Recently launched an artificial intelligence model that enhances logical reasoning「QwQ-32B-Preview」Alibaba earlier announced the launch of an artificial intelligence model with visual inference capabilities.「QVQ-72B-Preview」, and emphasizes significant progress in language understanding and visual reasoning, claiming to be able to solve complex problems.

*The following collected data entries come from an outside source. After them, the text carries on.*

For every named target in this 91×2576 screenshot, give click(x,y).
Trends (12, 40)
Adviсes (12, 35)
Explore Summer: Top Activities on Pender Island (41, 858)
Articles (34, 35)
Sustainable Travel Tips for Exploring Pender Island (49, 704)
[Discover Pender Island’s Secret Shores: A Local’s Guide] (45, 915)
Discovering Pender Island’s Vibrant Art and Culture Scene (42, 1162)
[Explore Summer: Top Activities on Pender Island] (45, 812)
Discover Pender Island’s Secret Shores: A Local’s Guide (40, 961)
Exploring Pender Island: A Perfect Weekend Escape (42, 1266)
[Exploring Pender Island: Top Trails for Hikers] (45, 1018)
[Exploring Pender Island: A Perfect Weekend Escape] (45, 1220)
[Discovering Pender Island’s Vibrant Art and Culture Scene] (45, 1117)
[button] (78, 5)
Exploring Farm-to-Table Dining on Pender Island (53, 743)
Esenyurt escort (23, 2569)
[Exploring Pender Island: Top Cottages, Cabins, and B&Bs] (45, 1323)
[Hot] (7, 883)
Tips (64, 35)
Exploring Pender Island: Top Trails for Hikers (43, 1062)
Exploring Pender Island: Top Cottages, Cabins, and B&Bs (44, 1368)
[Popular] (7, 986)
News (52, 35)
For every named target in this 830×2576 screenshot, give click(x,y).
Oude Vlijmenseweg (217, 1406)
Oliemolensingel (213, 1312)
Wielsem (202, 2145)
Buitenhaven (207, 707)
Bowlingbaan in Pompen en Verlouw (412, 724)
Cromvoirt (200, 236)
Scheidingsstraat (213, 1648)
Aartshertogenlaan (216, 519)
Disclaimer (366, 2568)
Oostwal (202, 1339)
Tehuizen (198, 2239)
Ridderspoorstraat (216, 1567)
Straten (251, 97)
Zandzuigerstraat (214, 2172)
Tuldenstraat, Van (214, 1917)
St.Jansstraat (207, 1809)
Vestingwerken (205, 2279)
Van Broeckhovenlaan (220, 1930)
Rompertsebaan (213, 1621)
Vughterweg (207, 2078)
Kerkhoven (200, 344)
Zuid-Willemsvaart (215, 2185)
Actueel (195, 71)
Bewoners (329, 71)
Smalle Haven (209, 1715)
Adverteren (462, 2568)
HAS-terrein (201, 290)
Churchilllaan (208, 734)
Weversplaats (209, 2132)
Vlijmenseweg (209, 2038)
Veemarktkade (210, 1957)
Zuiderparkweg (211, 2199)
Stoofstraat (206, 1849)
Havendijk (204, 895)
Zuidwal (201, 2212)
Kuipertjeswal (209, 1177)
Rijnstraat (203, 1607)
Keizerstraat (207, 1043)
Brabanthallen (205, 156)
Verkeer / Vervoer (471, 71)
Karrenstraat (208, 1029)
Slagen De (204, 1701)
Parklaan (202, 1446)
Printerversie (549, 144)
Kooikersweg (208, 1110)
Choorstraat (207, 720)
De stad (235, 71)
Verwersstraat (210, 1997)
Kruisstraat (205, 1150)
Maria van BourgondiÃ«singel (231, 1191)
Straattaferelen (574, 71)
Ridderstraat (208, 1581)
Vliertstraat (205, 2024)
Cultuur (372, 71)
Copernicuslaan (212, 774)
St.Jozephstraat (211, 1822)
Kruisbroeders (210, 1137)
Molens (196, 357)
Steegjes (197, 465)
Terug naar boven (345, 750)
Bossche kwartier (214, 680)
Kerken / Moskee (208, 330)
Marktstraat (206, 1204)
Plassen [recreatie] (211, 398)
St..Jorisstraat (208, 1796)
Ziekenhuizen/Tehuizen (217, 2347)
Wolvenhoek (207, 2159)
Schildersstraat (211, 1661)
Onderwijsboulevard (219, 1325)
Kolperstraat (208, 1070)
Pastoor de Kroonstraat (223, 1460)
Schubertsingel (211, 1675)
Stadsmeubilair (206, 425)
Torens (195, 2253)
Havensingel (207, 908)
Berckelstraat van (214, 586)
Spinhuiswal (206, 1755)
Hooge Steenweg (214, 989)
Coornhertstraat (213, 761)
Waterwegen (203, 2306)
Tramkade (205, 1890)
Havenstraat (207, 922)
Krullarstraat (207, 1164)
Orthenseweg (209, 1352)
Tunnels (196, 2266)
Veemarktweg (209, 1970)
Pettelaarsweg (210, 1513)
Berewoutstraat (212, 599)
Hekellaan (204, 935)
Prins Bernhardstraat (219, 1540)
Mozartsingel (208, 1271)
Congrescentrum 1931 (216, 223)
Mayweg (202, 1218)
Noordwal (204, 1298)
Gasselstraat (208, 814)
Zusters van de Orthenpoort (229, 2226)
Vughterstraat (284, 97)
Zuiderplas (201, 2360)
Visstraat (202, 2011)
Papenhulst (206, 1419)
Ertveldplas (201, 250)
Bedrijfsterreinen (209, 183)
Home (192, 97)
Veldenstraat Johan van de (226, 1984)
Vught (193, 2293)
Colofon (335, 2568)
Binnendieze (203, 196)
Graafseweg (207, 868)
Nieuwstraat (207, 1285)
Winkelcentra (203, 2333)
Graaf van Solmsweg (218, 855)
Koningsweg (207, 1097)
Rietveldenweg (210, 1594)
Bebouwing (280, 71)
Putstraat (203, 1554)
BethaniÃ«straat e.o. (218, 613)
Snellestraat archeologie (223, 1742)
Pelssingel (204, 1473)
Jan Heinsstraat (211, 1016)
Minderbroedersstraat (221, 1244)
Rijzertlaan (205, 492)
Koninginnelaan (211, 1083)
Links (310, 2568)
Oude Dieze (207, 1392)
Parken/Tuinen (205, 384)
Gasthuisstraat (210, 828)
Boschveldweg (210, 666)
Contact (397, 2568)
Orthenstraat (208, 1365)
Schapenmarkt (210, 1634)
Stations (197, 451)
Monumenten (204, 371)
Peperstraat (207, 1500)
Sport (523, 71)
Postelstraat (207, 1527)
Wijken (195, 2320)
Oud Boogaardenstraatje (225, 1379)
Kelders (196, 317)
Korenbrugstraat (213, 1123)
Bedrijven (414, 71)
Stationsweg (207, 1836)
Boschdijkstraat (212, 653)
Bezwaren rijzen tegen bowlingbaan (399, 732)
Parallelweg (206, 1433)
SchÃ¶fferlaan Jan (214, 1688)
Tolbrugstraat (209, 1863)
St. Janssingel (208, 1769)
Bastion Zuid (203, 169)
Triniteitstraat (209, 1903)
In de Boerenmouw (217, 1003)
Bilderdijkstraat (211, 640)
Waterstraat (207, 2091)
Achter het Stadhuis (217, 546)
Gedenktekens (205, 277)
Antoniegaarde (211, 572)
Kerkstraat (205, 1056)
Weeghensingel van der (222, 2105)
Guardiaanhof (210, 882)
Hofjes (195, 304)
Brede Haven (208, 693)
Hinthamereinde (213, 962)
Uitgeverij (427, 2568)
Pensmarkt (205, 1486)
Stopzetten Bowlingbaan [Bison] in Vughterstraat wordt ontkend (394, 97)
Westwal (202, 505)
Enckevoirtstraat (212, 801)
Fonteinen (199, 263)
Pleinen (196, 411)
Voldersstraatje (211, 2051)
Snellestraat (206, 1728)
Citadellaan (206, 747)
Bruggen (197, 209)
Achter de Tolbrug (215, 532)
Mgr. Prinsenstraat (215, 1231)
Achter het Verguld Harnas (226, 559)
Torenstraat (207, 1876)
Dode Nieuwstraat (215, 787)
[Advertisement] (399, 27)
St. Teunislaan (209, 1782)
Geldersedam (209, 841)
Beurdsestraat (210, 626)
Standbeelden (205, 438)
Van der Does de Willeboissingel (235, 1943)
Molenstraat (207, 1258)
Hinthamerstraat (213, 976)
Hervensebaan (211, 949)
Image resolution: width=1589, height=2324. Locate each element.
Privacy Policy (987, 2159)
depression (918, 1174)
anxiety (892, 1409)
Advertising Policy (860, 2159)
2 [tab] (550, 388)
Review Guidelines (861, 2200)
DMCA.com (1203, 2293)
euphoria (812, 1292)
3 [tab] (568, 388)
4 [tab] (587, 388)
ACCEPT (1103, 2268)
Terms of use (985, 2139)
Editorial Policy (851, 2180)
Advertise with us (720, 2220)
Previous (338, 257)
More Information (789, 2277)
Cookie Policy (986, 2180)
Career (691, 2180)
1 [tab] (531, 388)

In addition to increasing the number of parameters to 72 billion, the "QVQ-720B-Preview" also adds image recognition capabilities, combined with the understanding and analysis capabilities of a large natural language model, to infer and solve complex problems through contextual understanding, inference, and visual analysis.
Alibaba stated that the QVQ-72B-Preview will be used for simulating the placement of large furniture in a space and for medical image analysis and diagnosis. Furthermore, the QVQ-72B-Preview achieved excellent performance on the MathVista, MathVision, and OlympiadBench math learnable benchmarks, with its MathVision performance approaching that of OpenAI's o1 artificial intelligence model.
However, since it is still in the preview stage, "QVQ-72B-Preview" may encounter recursive reasoning loops during execution, and its execution response time will increase when mixing different languages.
Currently, "QVQ-72B-Preview" has been hosted on the Hugging Face platform and is available to everyone in an open source form.